Why partner with them

What sets them apart

ZREA offers something rare: direct access to Latvian and Baltic municipal energy planning processes, combined with hands-on experience in energy poverty programmes across CEE. For consortium builders, they provide genuine local implementation capacity in a region often underrepresented in energy transition projects.
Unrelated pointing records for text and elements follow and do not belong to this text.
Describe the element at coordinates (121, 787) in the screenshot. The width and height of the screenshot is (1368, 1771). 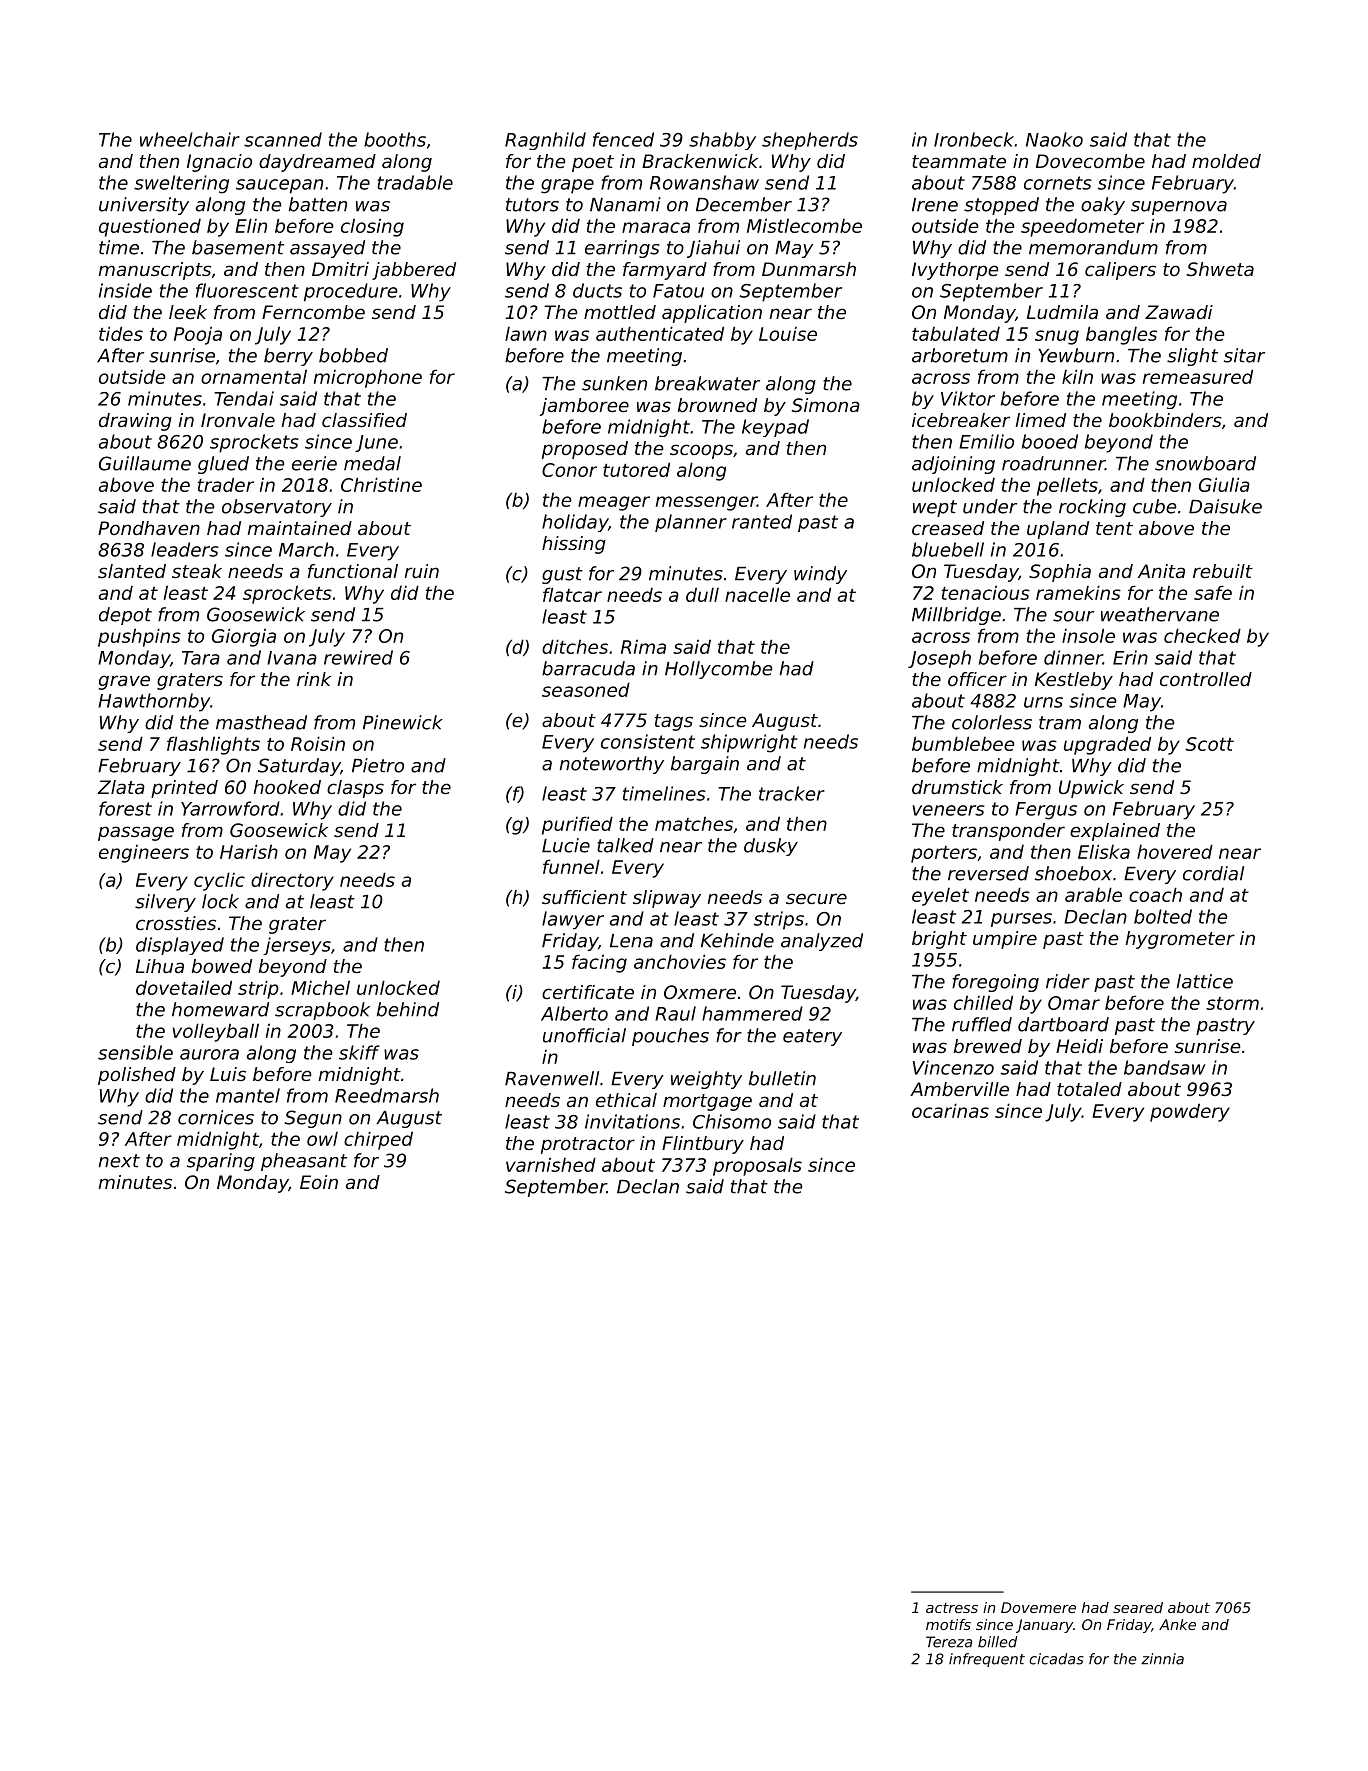
I see `Zlata` at that location.
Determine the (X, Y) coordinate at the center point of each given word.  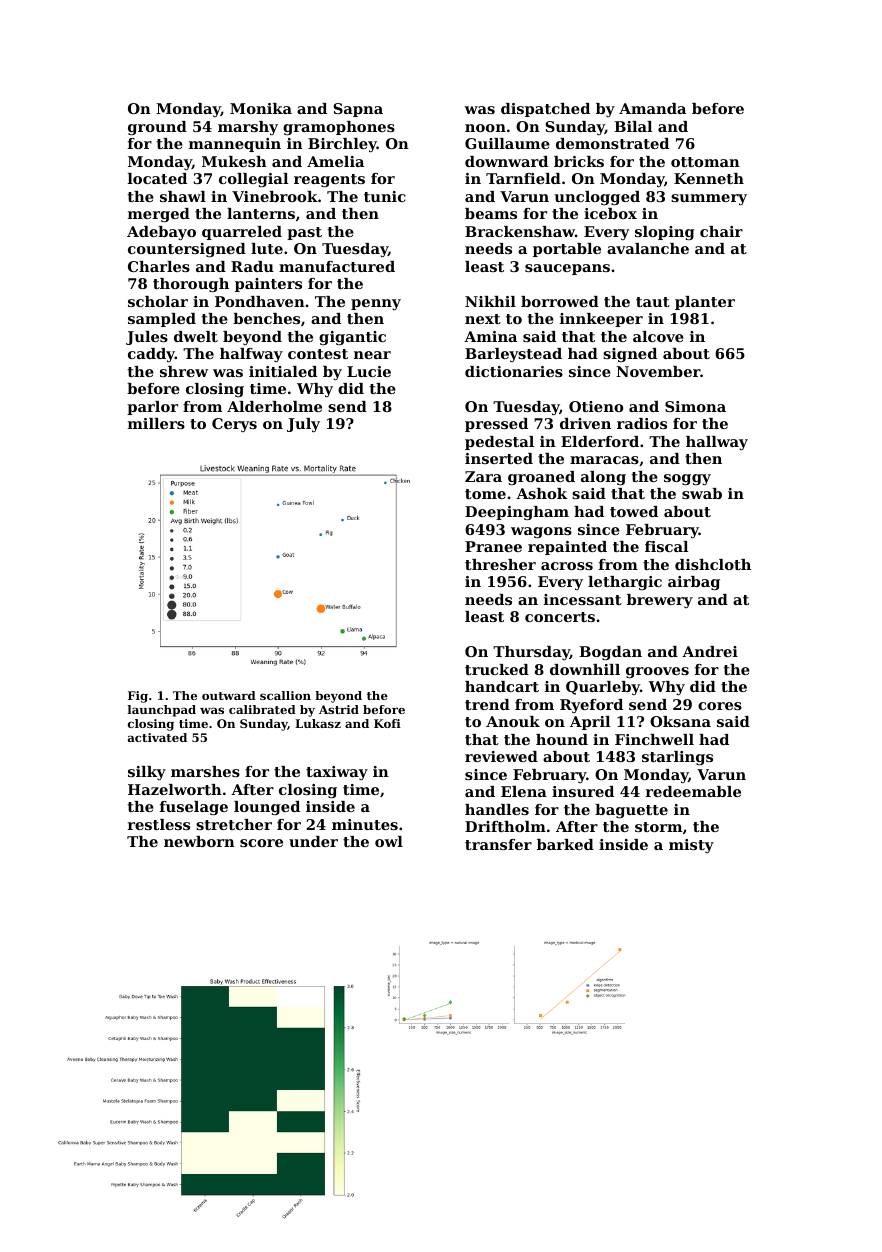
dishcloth (713, 564)
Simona (695, 406)
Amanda (652, 108)
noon (485, 128)
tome (485, 494)
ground (157, 128)
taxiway (337, 773)
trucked (497, 669)
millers (156, 423)
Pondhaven (260, 301)
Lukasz (318, 723)
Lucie (369, 371)
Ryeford (591, 706)
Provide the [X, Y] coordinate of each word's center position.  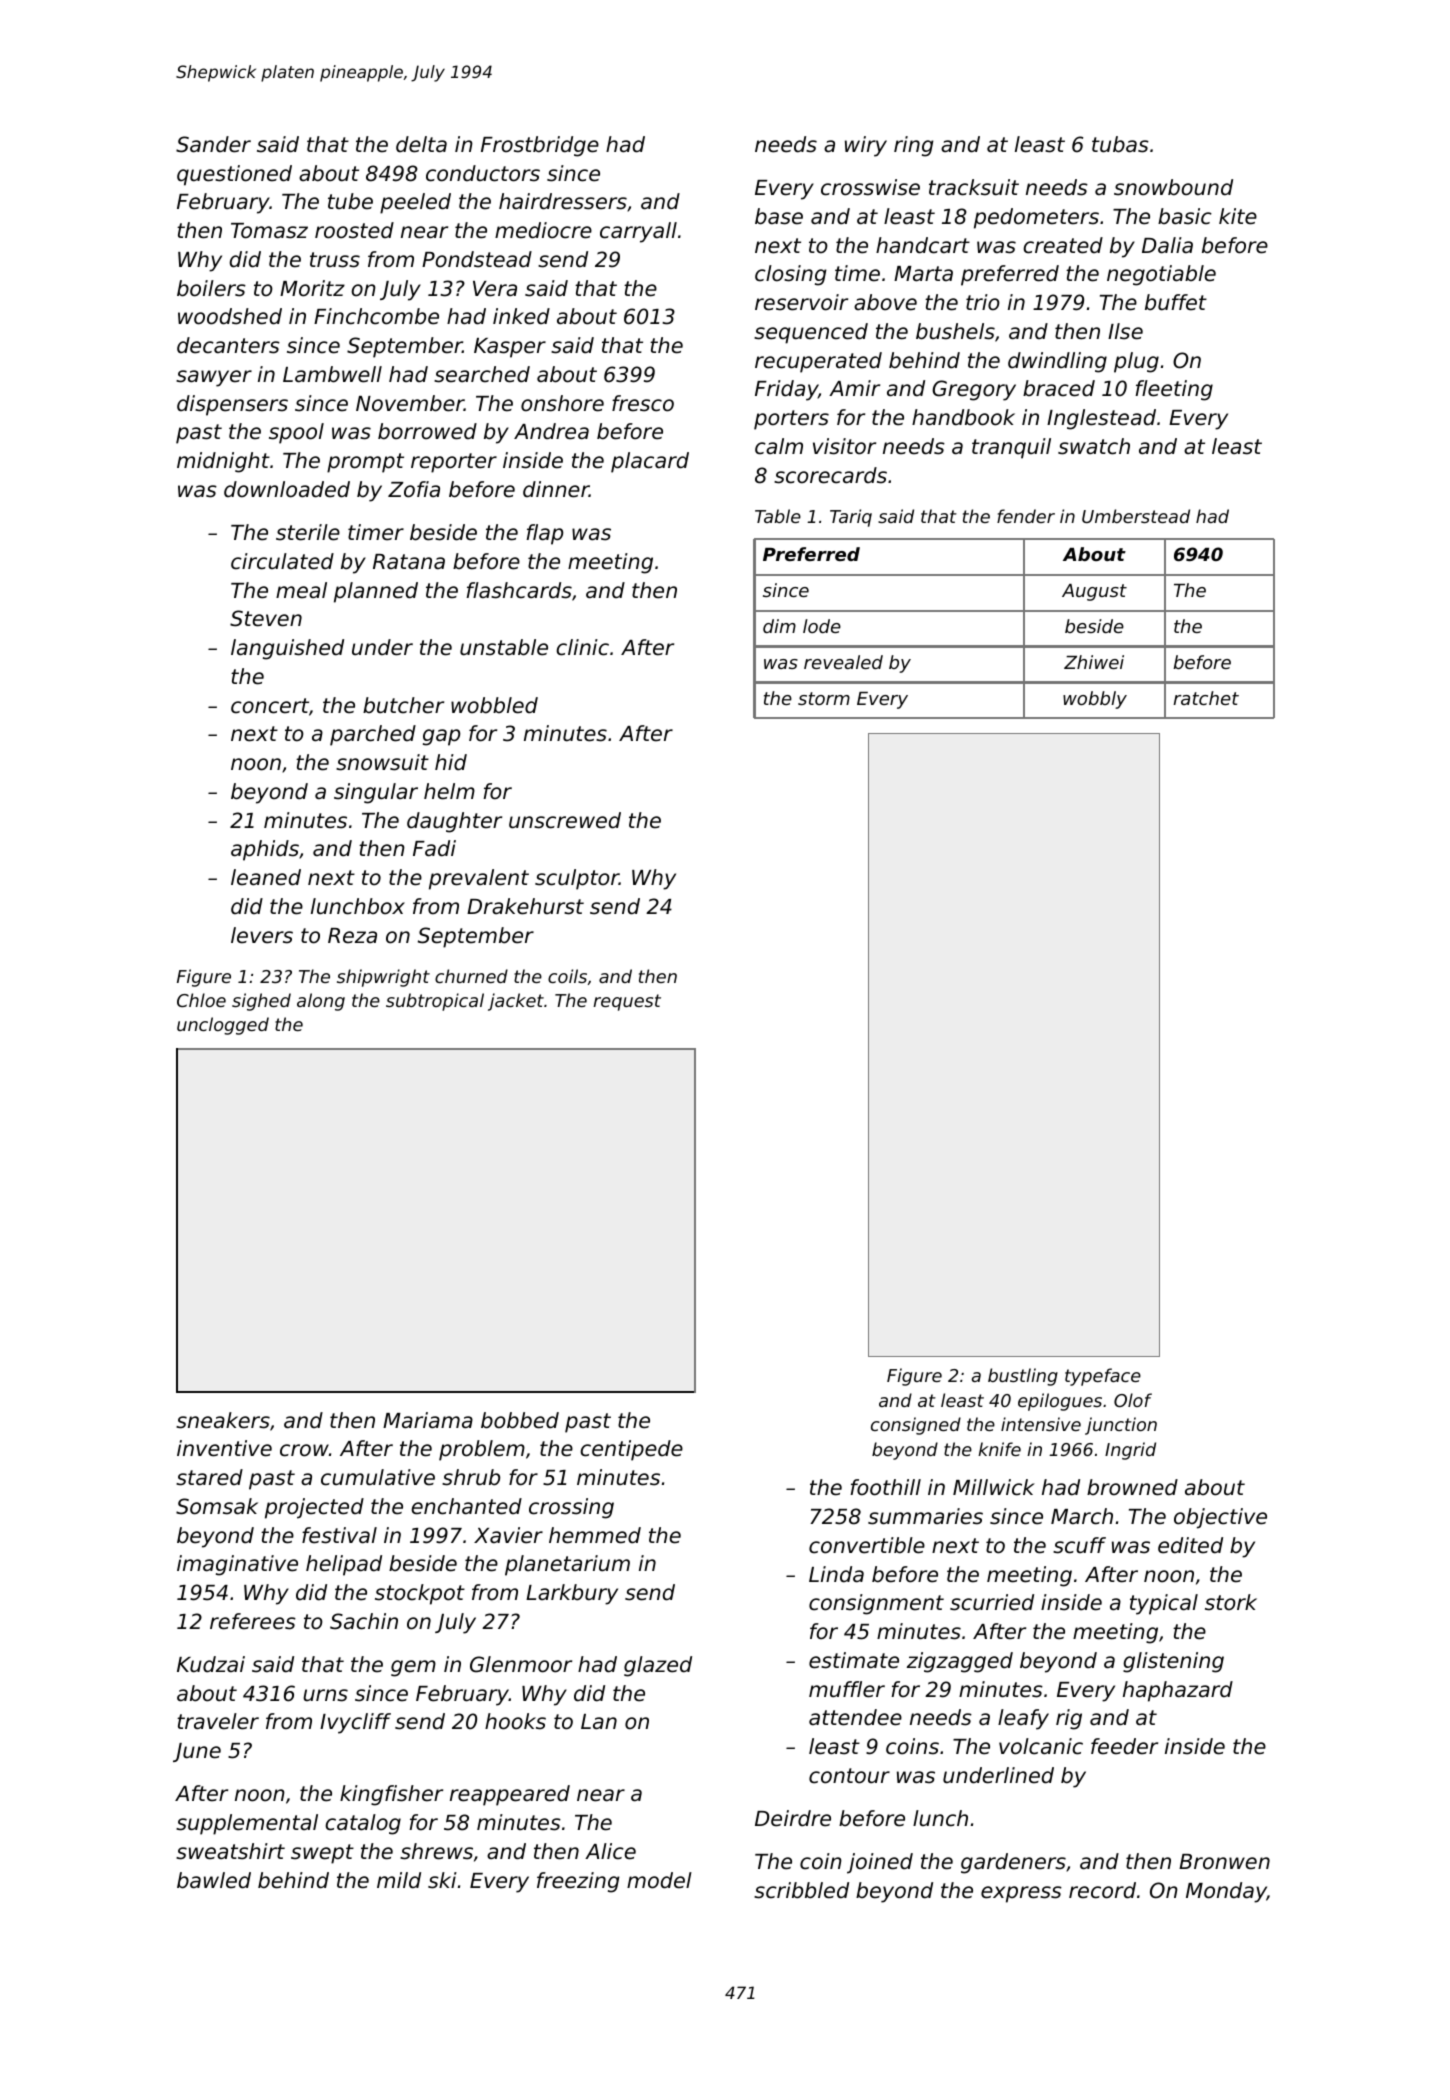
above [885, 302]
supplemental [247, 1824]
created [1063, 245]
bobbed [520, 1420]
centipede [632, 1450]
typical [1164, 1604]
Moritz [312, 288]
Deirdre [793, 1818]
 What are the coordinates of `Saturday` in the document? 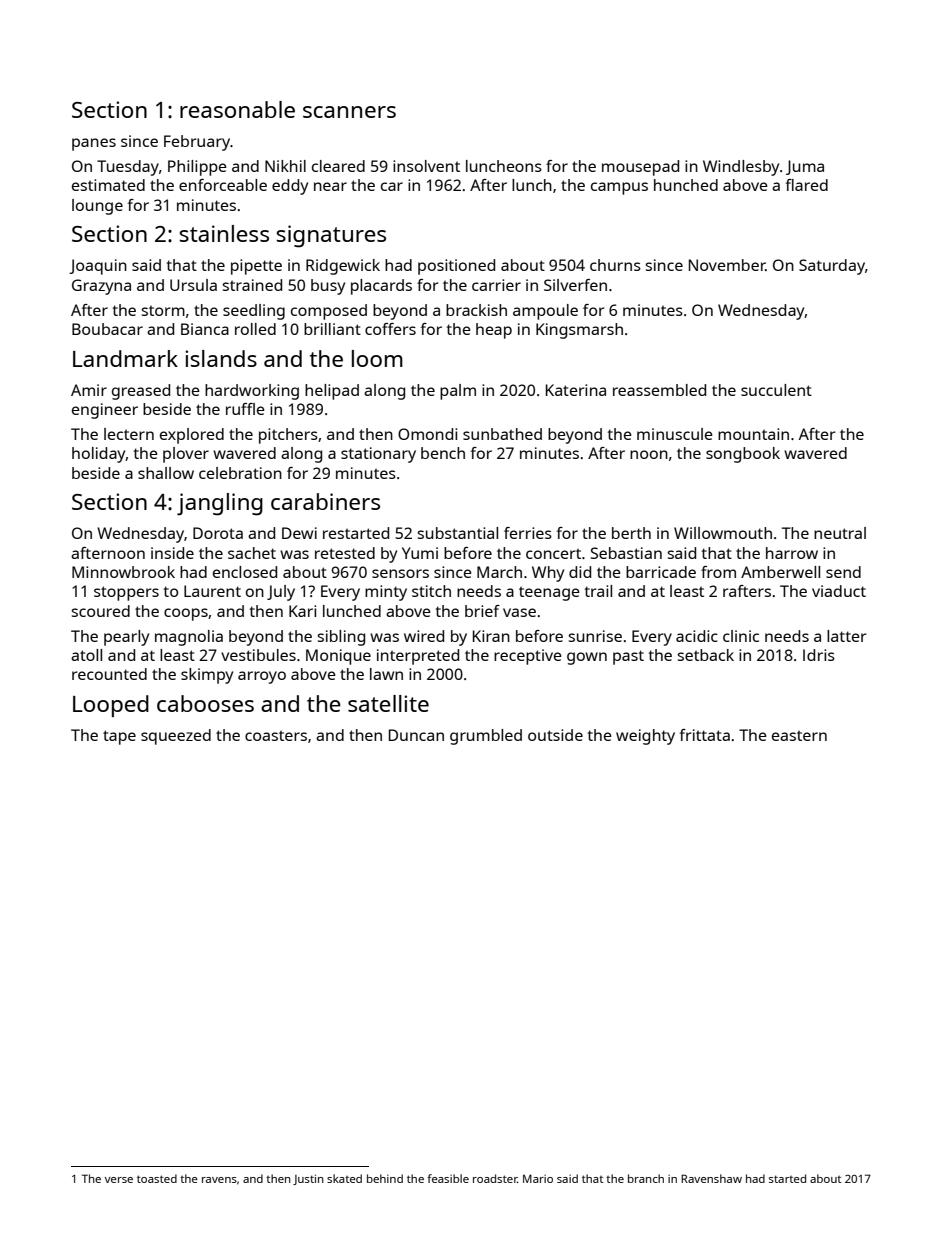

Their dual expertise in both technical district heating and social energy governance makes them a versatile partner for projects that need to bridge infrastructure and community engagement.

Notable projects

Highlights from their portfolio

  • POWERPOOR
    Their most recent and socially oriented project, directly addressing energy poverty through cooperatives and crowdfunding — signals their current strategic direction.
  • PentaHelix
    Largest single EC contribution (EUR 142,062) and focused on multi-stakeholder SECAP governance, combining policy, community, and energy planning expertise.
  • KeepWarm
    Directly targeted district heating improvements in Central and East Europe — a critical infrastructure challenge where ZREA brings regional authority relationships.
Cross-sector capabilities
Social policy and inclusion (energy poverty, vulnerable communities)Urban planning and municipal governanceICT tools for energy managementClimate action planning and policy
Analysis note: Five projects provide a reasonable but not deep profile. Early projects lack keyword data, so the evolution analysis relies partly on project titles. No website available for verification. The third-party role in THERMOS suggests peripheral involvement in that project. Funding levels are modest and consistent, confirming a small regional agency profile.